[Start of section]

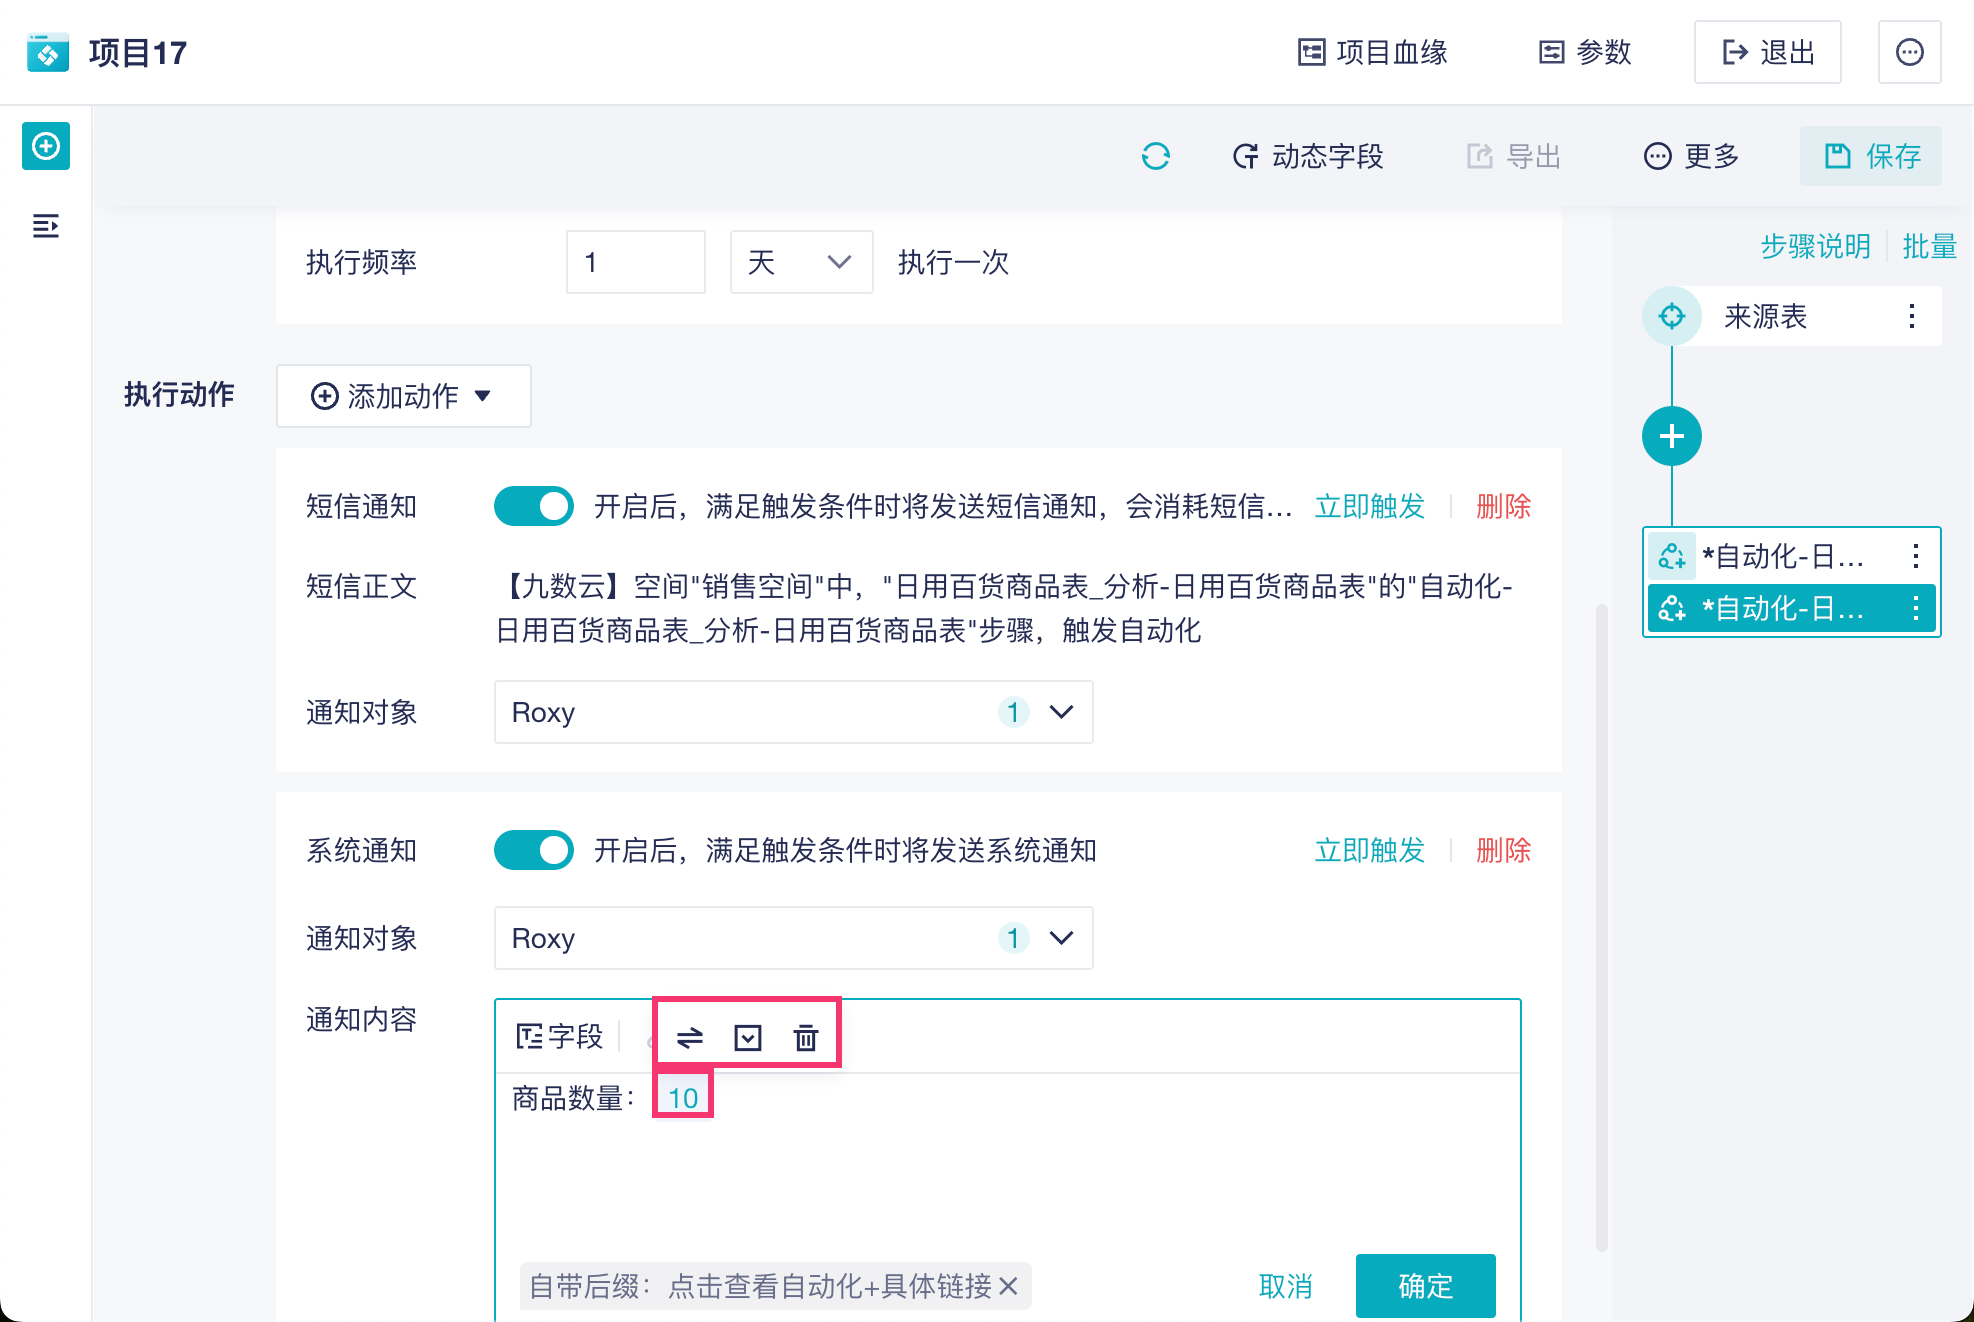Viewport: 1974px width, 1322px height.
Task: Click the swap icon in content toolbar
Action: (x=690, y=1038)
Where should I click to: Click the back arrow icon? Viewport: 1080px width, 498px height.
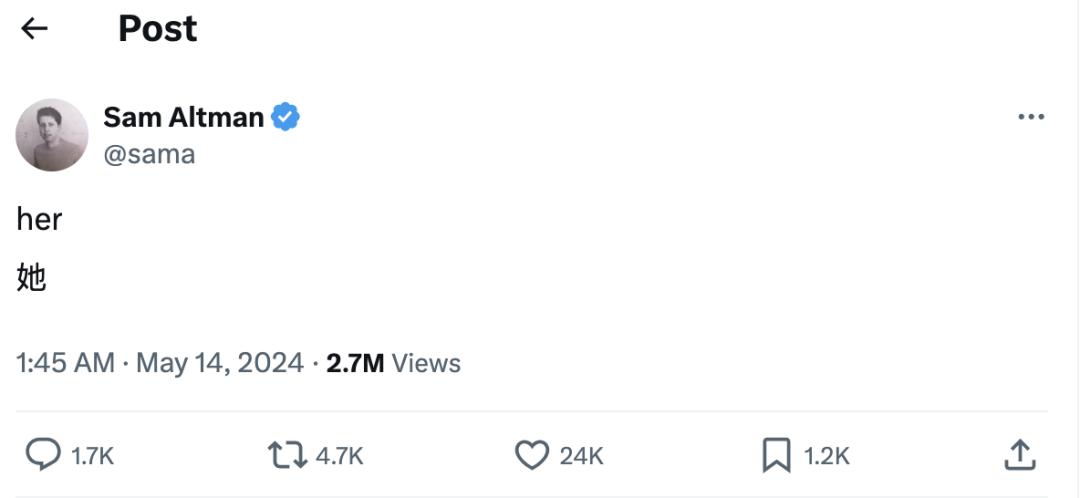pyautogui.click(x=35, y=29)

[End of section]

Word for word, repeat only the lines from the line containing "Where should I" through the end of the data, without any pictures.

[RESPONSE]
Where should I click to: Click the back arrow icon? Viewport: 1080px width, 498px height.
pyautogui.click(x=35, y=29)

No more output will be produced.